The science is clear: there is as much variety within a breed as there is between dogs of different breeds. Why, then, do so many insist that some breeds are always smarter or better than other dogs, especially those of mixed parentage? Why, when first meeting a new dog, do we ask “what kind of dog is it?” as if that would tell us everything we needed to know about that particular pup?

Some of it is culture, some of it is habit, but it all needs to be reconsidered. However and wherever you found your last dog, when the time comes to add another to your life please consider that each dog is an individual. Go into the process thoughtfully, and consider how we contribute to the millions of dogs euthanized annually with our choices. Unfortunately, even Kennel Clubs who set breed standards don’t always have the best health and happiness of dogs in mind. As an example, the AKC has actively opposed legislation to improve the lot of dogs born in puppy mills, and will give the vaunted purebred status to any born to two parents with papers, regardless of the conditions under which they are born. Also, the slight shift of “ideal” characteristics for each breed has led to some relatively grotesque morphological differences between current and previous versions of the same breed from just decades ago. Reputable breeders will do their best to raise their dogs in the best possible environs, but by conforming to the arbitrary standards set by Kennel Clubs they also become part of the problem.

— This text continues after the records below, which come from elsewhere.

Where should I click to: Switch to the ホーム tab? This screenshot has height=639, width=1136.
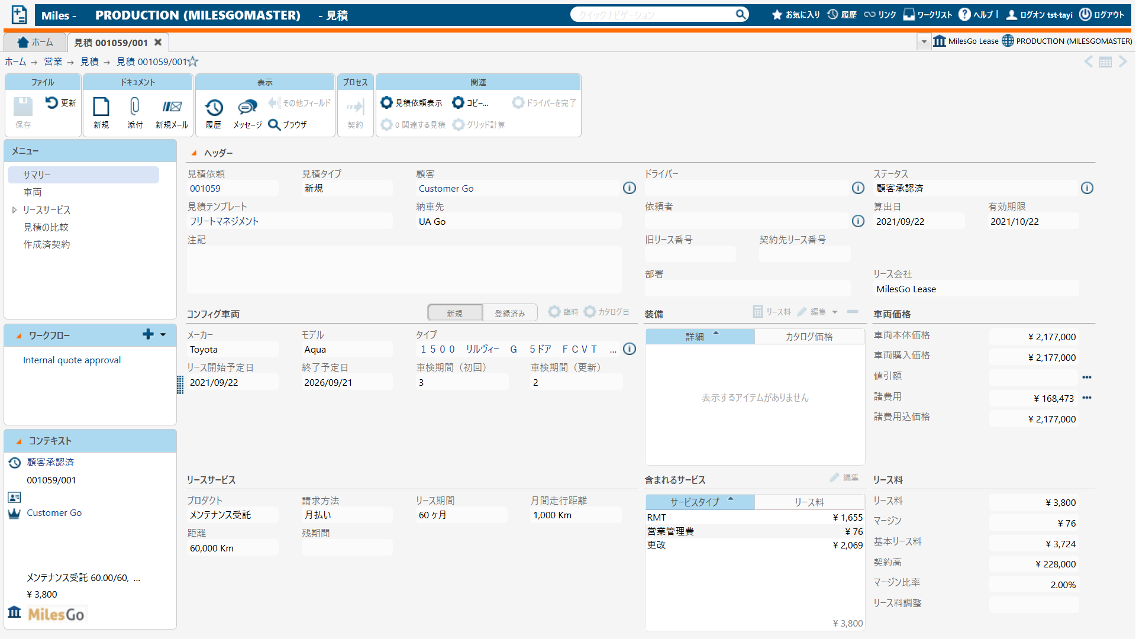point(36,43)
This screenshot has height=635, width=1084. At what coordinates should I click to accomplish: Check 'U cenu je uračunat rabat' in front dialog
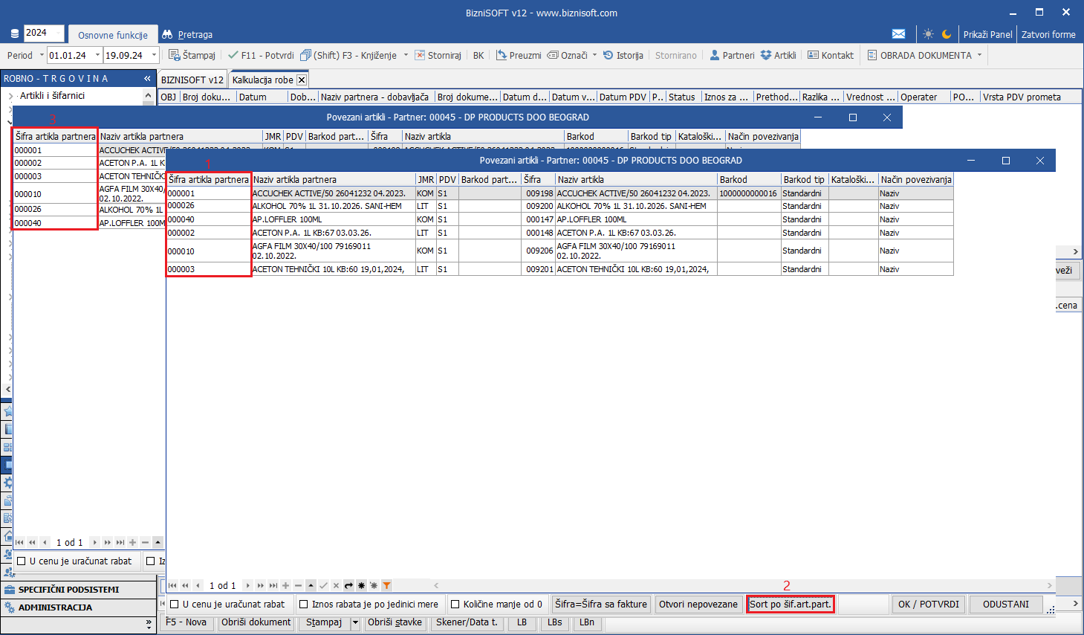[x=175, y=605]
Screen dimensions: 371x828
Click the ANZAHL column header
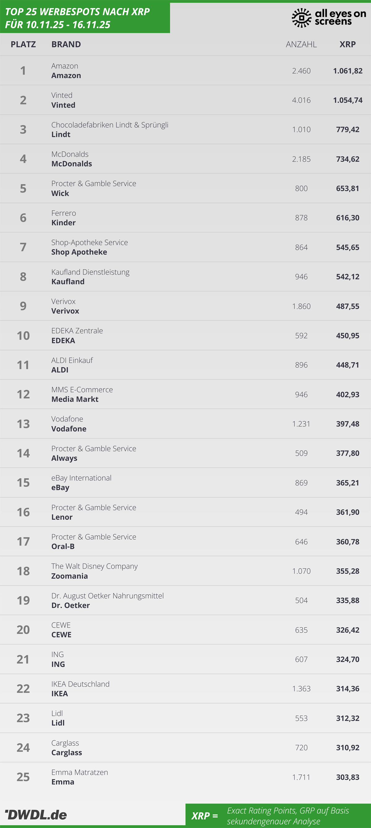[x=301, y=44]
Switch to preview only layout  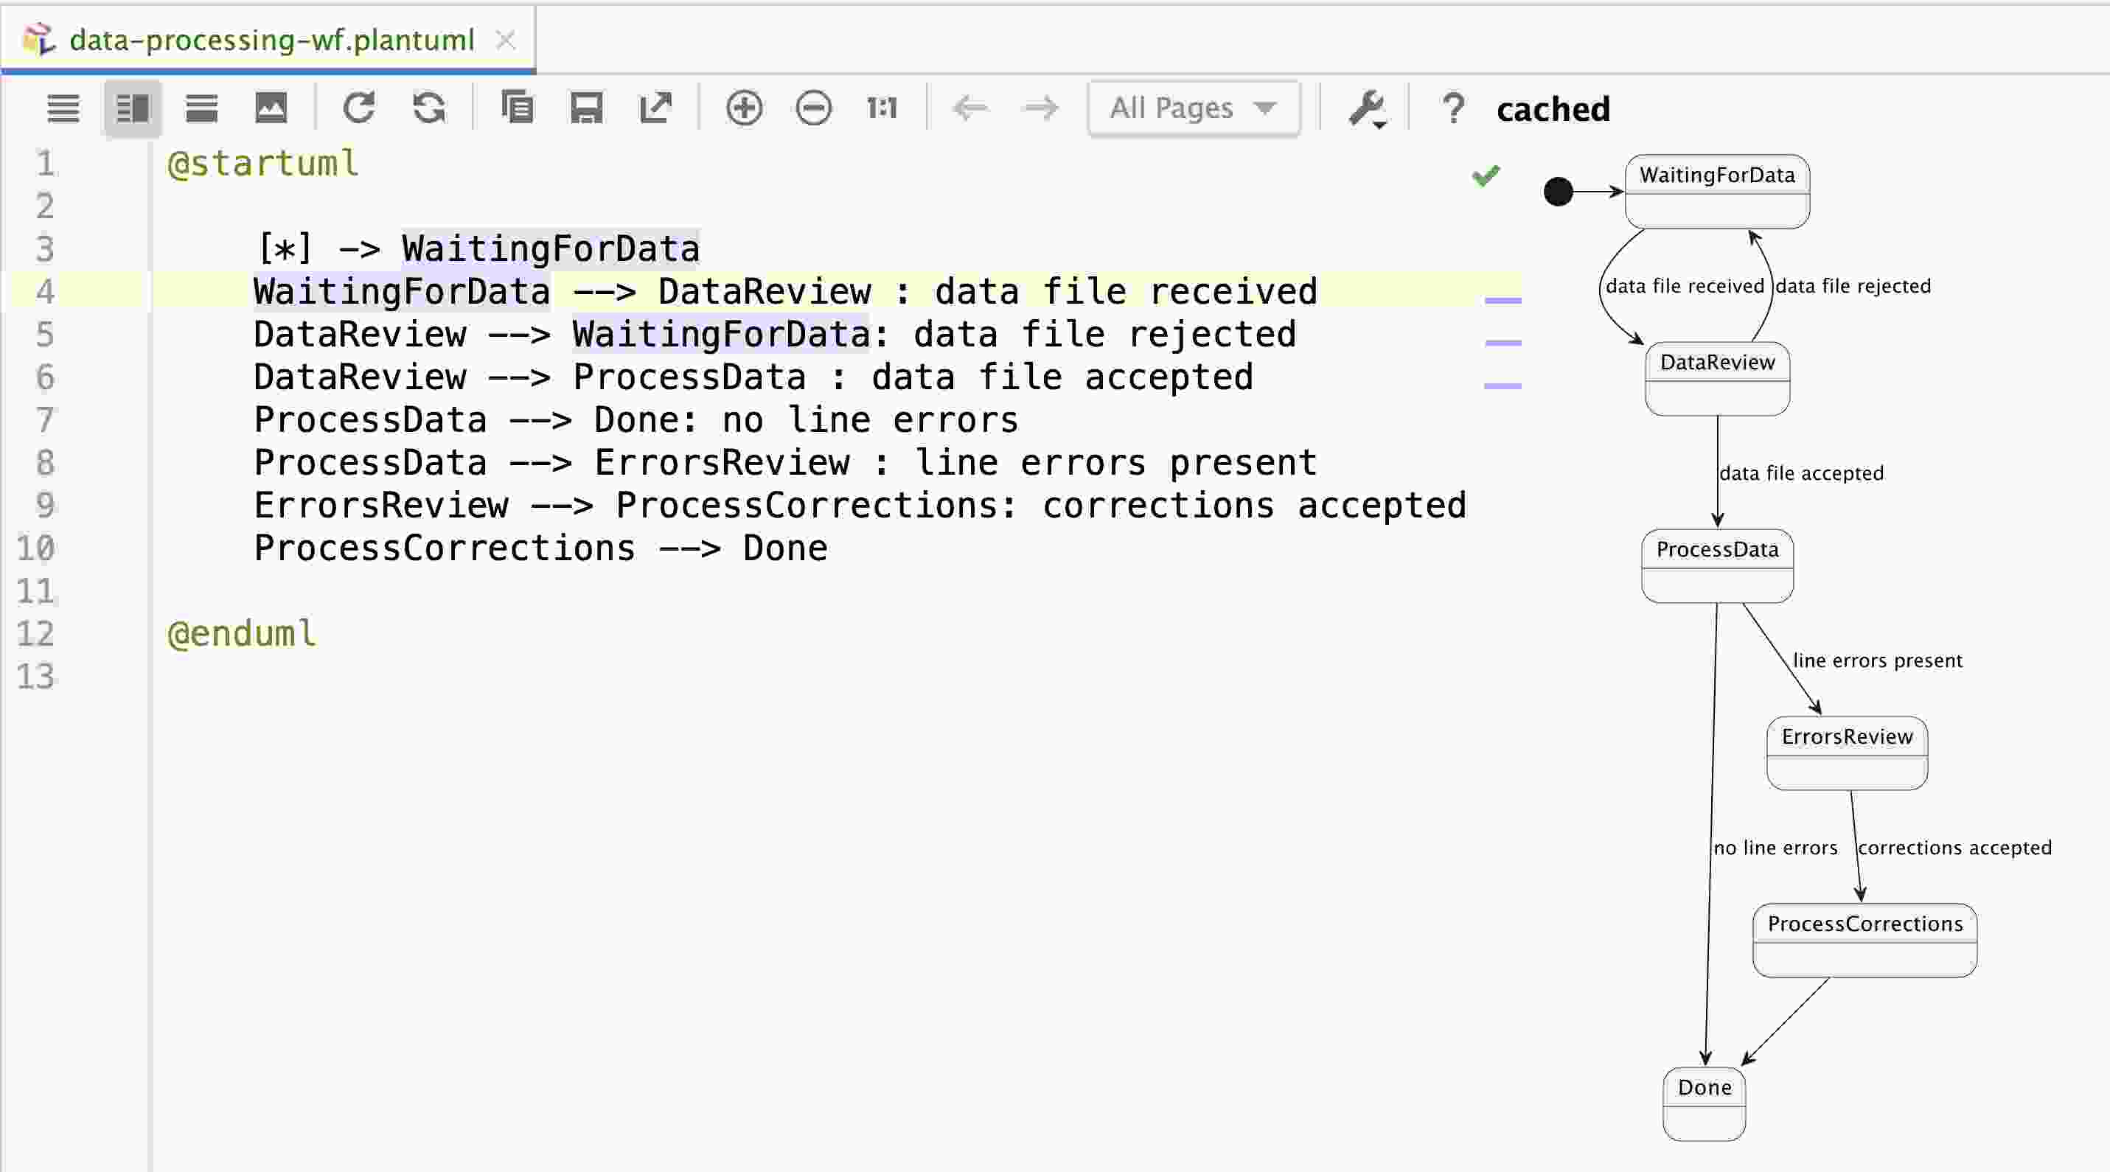(201, 108)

It’s a complicated issue, but to me there’s one simple truth behind it all: Dogs are not products!

Our best friends of countless millennia are sentient entities with hearts, minds, desires, and volition. As much as we’ve grown to accept things like puppy mills as “just how it is,” just one look at the monstrous conditions in which these dogs are forced to live should be enough to make us see that we can and should do better. It starts with us!